The Risk Manager, Winter 2018
The recent ABA Center for Professional Responsibility Conference included the panel program Prying Eyes: Think Confidential and Privileged Client Information is Safe at the Border? Guess Again. The panelists pointed out that lawyers crossing international borders are at an increasing risk that border control officers will seek to search smart phones, portable hard drives, USB thumb drives, and laptops. The panel stressed the ethical duty lawyers have when crossing a border with e-devices to protect privileged or confidential information.
This ethical duty is complicated by the fact that the U.S. Customs and Border Protection Agency asserts the authority to conduct routine searches without probable cause to review any information on e-devices of U.S. citizens when crossing the U.S. border. Lawyers are not exempt. This necessitate that lawyers carefully plan what e-devices they will travel with and what information is on them.
There are two good sources for guidance for lawyers crossing the U.S. border with e-devices. Both are readily available via Google:
- The Association of the Bar of The City of New York Committee on Professional Ethics Formal Opinion 2017-5: An Attorney’s Ethical Duties Regarding U.S. Border Searches of Electronic Devices Containing Clients’ Confidential Information
- Digital Privacy at the U.S. Border: Protecting The Data on Your Devices and in the Cloud (Electronic Frontier Foundation, March 8, 2017).
A lawyer’s ethical duties when crossing the U.S. border with e-devices is summed up in Formal Opinion 2017-5 as follows:
Before crossing the U.S. border, an attorney must make reasonable efforts to protect [e-devices] against the disclosure of clients’ confidential information in response to a demand by border agents. Because “reasonable efforts” depend on the circumstances, no particular safeguards are invariably required. However, attorneys should generally (i) evaluate the risks of traveling with confidential information and (ii) consider what safeguards to implement to avoid or reduce the risk that confidential information will be accessed or disclosed in the event of a search. At the border, if government agents seek to search the attorney’s electronic device pursuant to a claim of lawful authority, and the device contains clients’ confidential information, the attorney may not comply until first making reasonable efforts to assert the attorney-client privilege and to otherwise avert or limit the disclosure of confidential information, e.g., by asking to speak to a superior officer. To add credence to the claim of attorney-client privilege, an attorney should carry attorney identification and be familiar with the customs agency’s policies or guidelines regarding searches of privileged information. Finally, if the attorney discloses clients’ confidential information to a third party during a border search, the attorney must inform affected clients about such disclosures.

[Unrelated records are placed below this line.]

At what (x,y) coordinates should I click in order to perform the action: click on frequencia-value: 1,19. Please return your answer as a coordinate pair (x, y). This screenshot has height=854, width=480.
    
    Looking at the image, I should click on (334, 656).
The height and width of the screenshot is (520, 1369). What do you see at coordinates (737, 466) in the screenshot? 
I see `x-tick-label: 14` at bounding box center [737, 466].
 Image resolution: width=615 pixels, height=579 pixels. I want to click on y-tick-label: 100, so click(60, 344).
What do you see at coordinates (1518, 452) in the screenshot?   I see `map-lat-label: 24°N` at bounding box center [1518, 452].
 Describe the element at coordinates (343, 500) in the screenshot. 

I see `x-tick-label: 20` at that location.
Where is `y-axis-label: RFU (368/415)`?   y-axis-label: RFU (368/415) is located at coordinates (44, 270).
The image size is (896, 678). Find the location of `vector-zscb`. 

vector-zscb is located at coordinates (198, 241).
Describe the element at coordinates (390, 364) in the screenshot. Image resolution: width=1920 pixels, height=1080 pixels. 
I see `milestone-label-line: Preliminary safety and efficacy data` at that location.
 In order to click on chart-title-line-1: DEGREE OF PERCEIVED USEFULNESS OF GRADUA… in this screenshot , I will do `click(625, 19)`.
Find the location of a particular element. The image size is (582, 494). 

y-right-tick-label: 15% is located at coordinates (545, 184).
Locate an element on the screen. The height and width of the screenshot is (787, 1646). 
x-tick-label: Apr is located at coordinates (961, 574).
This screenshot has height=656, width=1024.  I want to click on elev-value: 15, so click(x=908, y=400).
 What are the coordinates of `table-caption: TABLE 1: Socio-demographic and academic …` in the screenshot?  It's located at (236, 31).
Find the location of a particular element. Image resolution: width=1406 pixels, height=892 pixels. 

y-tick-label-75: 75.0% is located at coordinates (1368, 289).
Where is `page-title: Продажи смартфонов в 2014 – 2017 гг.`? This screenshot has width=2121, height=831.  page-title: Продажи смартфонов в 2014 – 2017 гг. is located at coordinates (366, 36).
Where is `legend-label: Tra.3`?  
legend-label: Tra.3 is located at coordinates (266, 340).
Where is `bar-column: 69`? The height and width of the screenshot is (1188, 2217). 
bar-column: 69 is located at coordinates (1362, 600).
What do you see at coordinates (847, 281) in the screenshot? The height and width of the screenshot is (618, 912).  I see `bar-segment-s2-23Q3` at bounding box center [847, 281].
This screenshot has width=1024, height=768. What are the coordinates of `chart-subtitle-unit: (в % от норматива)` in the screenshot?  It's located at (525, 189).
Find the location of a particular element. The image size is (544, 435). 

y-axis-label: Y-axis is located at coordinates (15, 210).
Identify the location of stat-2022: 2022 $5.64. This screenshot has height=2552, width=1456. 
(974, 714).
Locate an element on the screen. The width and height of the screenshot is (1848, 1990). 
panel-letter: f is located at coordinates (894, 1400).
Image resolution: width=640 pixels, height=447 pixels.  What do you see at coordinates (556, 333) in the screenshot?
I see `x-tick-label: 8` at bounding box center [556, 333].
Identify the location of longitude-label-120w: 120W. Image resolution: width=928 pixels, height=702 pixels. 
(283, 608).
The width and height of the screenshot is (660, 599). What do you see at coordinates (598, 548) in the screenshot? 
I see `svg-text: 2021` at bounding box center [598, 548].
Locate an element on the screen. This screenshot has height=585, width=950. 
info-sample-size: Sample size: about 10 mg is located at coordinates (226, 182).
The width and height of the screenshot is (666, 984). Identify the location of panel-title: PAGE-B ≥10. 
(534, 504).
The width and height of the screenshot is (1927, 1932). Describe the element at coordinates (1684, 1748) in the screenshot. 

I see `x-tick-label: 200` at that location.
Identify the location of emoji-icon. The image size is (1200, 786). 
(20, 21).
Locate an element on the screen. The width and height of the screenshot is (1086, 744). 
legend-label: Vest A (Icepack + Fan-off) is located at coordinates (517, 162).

Digital Privacy at the U.S. Border is an excellent practical consideration of the whole range of ethics issues and risk management options bearing on crossing the U.S. border with e-devices. It is divided into three parts:
PART 1: DIGITAL PRIVACY GUIDE FOR TRAVELERS
- Covers risk assessment factors including immigration status, travel history, and the data stored on an e-device.
- Reviews risk management actions to protect confidentiality:
“Before your trip. Travelers should decide whether they can reduce the amount of digital information that they carry across the border. For example, they may leave certain devices at home, use temporary devices, delete content from their devices, or shift content to the cloud. Travelers should protect the information they do carry over the border. Most importantly, they should use full-disk encryption and backup their data somewhere else. Also, shortly before arriving at the border, travelers should power off their devices, which will resist a variety of high-tech attacks against encryption. Travelers should not rely solely on fingerprint locks, which are less secure than passwords.”
PART 2: CONSTITUTIONAL RIGHTS, GOVERNMENT POLICIES, AND PRIVACY AT THE BORDER
Covers individual rights at the border and government policies and practices at the border.
PART 3: THE TECHNOLOGY OF PRIVACY PROTECTION
Covers a variety of tools to protect privacy. These include:
- Understanding Weaker Screen-Lock or User Account Passwords
- Strong Full-Disk Storage Encryption
- Activating Encryption
- Secure Deletion and Forensics
- Overview of Secure Deletion.
- Wiping Hard Drives and Removable Media
- Individual File Secure Deletion
- Clearing Free Space
- Encryption and Secure Deletion
- Cloud Storage
The foregoing only scratches the surface of the wealth of information on border crossings contained in Digital Privacy at the U.S. Border. We urge you to review it now as part of your professional reading even if you have no plans to cross the U.S. border.